*EXTRAIT PRÉSENTÉ*
Les ARS ont été exemplaires dans la gestion de la crise sanitaire. Quand j'étais ministre, j'ai vu leur mobilisation : elles ont travaillé nuit et jour pour recevoir 500 personnes rapatriées de Wuhan, elles ont préparé en l'espace de quarante-huit heures des centres de vacances avec la Croix rouge et la réserve sanitaire pour placer 450 personnes en quarantaine. Il y avait, dans ces centres, des dizaines et des dizaines de personnes pour gérer les rapatriés, avec des masques, avec des gants. Il a fallu concevoir des circuits d'alimentation pour éviter les contaminations. Vous n'imaginez pas la complexité de l'organisation à Carry-le-Rouet ! De même, lorsque nous avons appris qu'un touriste anglais malade se trouvait dans un chalet aux Contamines-Montjoie, il a fallu contacter les résidents de ce chalet, les mettre en quarantaine, les tester, les envoyer dans trois hôpitaux parce qu'ils étaient positifs. On s'est aperçu que l'un d'entre eux était un enfant qui s'était rendu dans trois écoles : il a fallu tester 200 enfants contacts dans la journée, avec des files dédiées à la prise en charge de ces familles potentiellement contaminées et contaminantes. On leur a demandé à toutes de se mettre en quarantaine, on les a appelées tous les jours – il faut savoir ce que c'est que la gestion d'un cluster ! Je ne jetterai donc pas la pierre aux ARS.
Il y a sûrement des améliorations à apporter : parfois le lien avec les collectivités locales ou les préfets ne fonctionne pas bien, mais les ARS ont énormément travaillé pendant cette crise, nuit et jour ! Je suis partie avant la circulation du virus mais ce que j'ai pu voir quand j'étais ministre, à Carry-le-Rouet et aux Contamines-Montjoie, toutes ces nuits passées à contacter les gens, à rassurer les familles, à organiser, à travailler avec des gens potentiellement contaminés et contagieux, c'était remarquable. Du reste, il n'y a eu aucun cas secondaire à partir de ces clusters.
Trouvez-vous normal qu'entre octobre 2018 et janvier 2020, autrement dit en quinze mois, vous n'ayez pas été informée du fait que l'état des stocks ne permettait plus de protéger les Français ?

Lignes enregistrées:
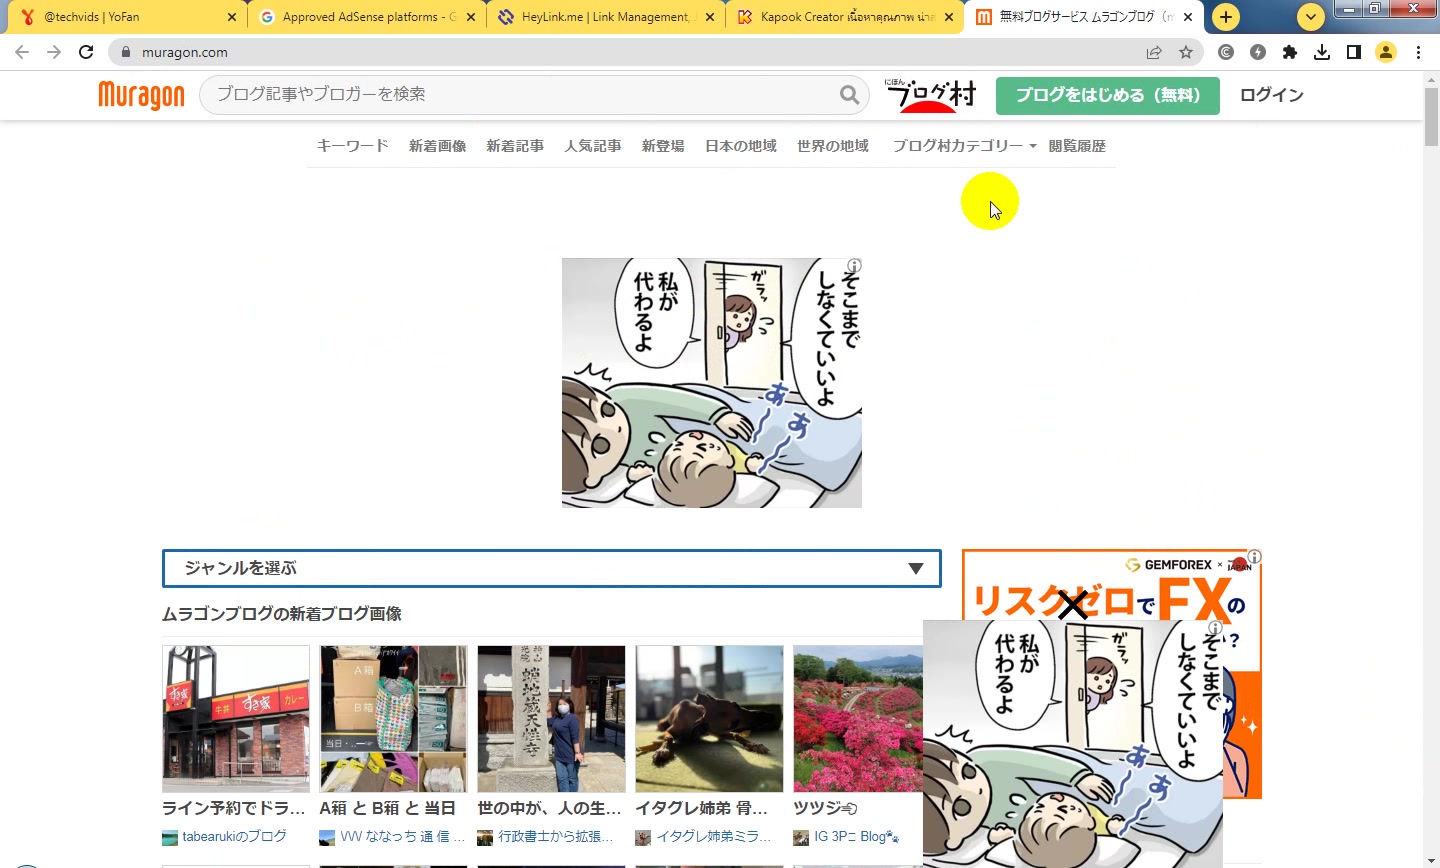The height and width of the screenshot is (868, 1440).
Task: Open the Chrome extensions puzzle icon
Action: [x=1290, y=52]
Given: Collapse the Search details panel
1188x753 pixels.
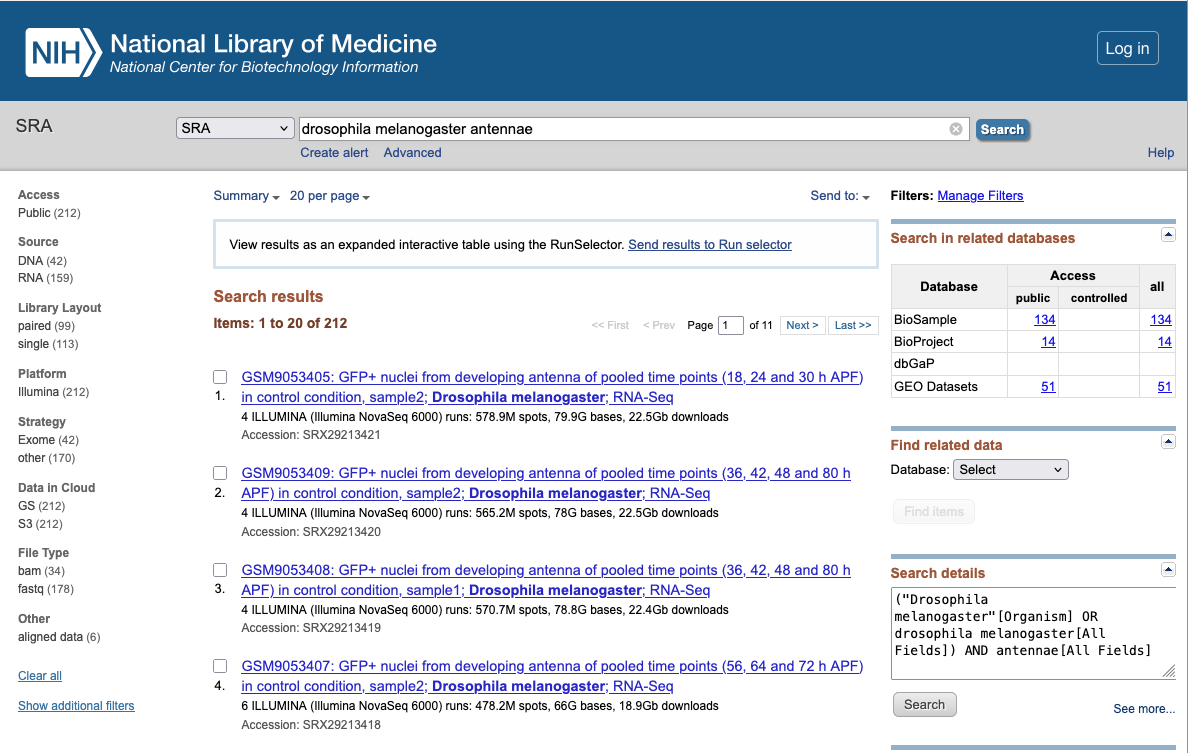Looking at the screenshot, I should [x=1167, y=570].
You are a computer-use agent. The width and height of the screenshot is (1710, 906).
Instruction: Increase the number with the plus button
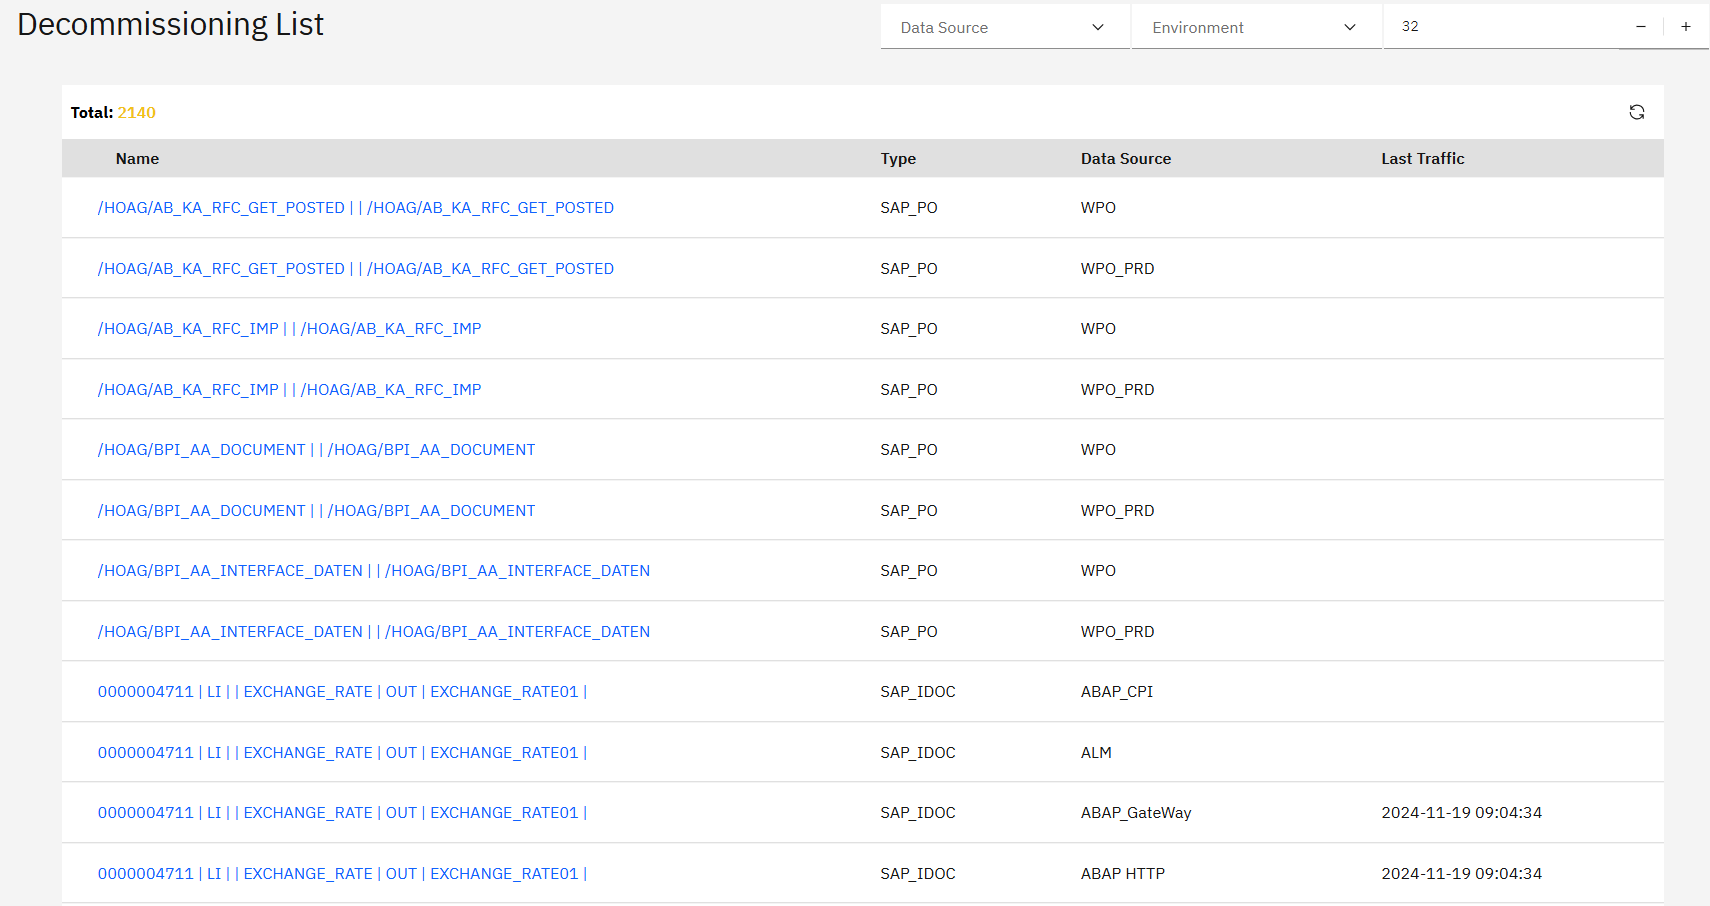pyautogui.click(x=1686, y=27)
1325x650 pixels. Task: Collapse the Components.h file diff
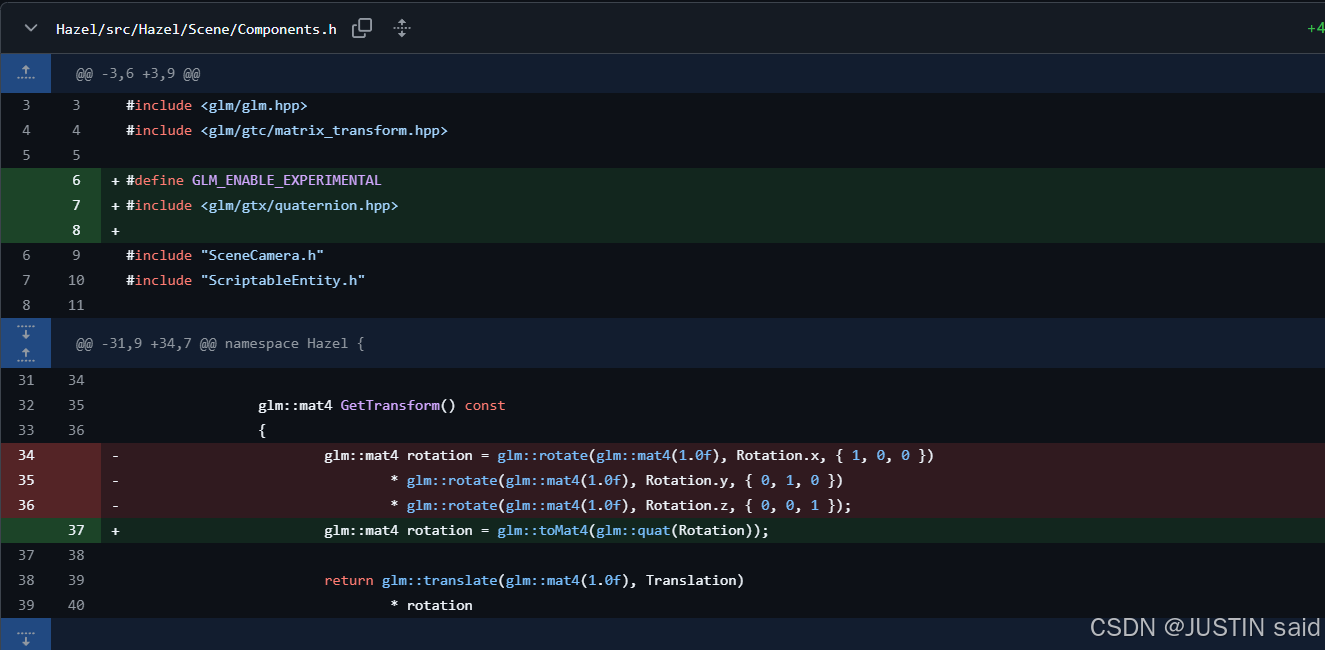(31, 29)
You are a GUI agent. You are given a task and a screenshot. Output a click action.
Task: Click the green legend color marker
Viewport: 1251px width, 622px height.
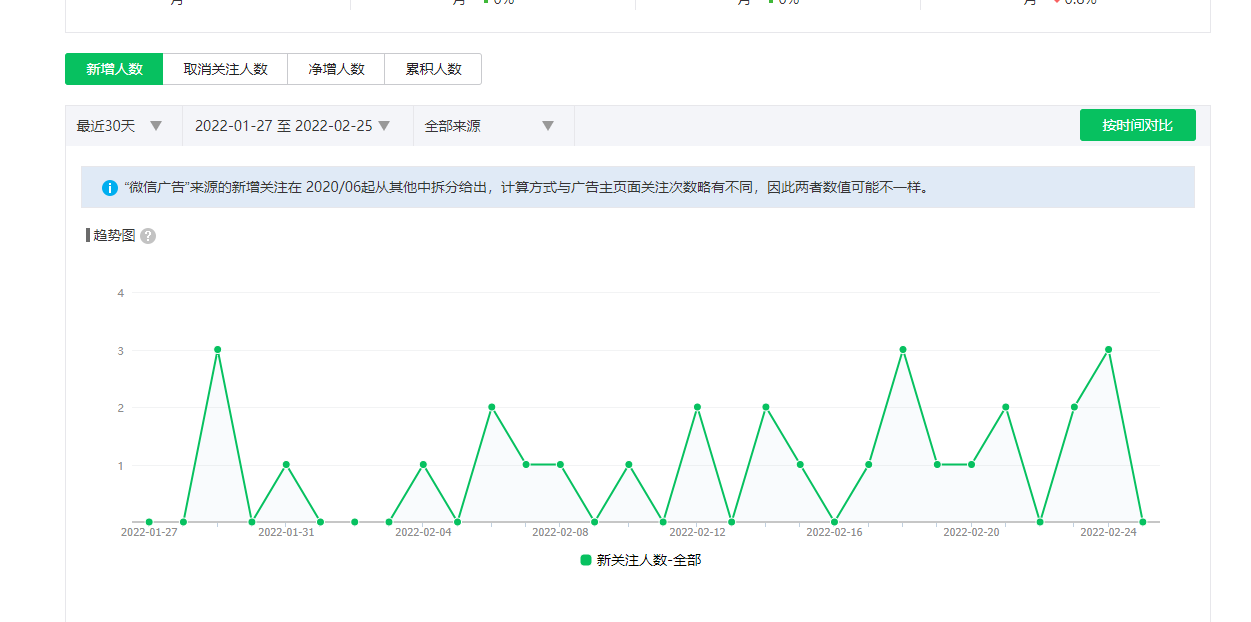586,560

*CONSIGNES*
• 1. Reprenez le passage sur les ARS depuis "Trouvez-vous normal qu'entre" jusqu'à "les Français ?" inclus, en substituant "la population" à "les Français".
• 2. Relevez tous les noms de lieux géographiques mentionnés dans le passage sur les ARS.

*RÉPONSES PAR CONSIGNE*
• 1.
Trouvez-vous normal qu'entre octobre 2018 et janvier 2020, autrement dit en quinze mois, vous n'ayez pas été informée du fait que l'état des stocks ne permettait plus de protéger la population ?

• 2.
Wuhan
Carry-le-Rouet
Contamines-Montjoie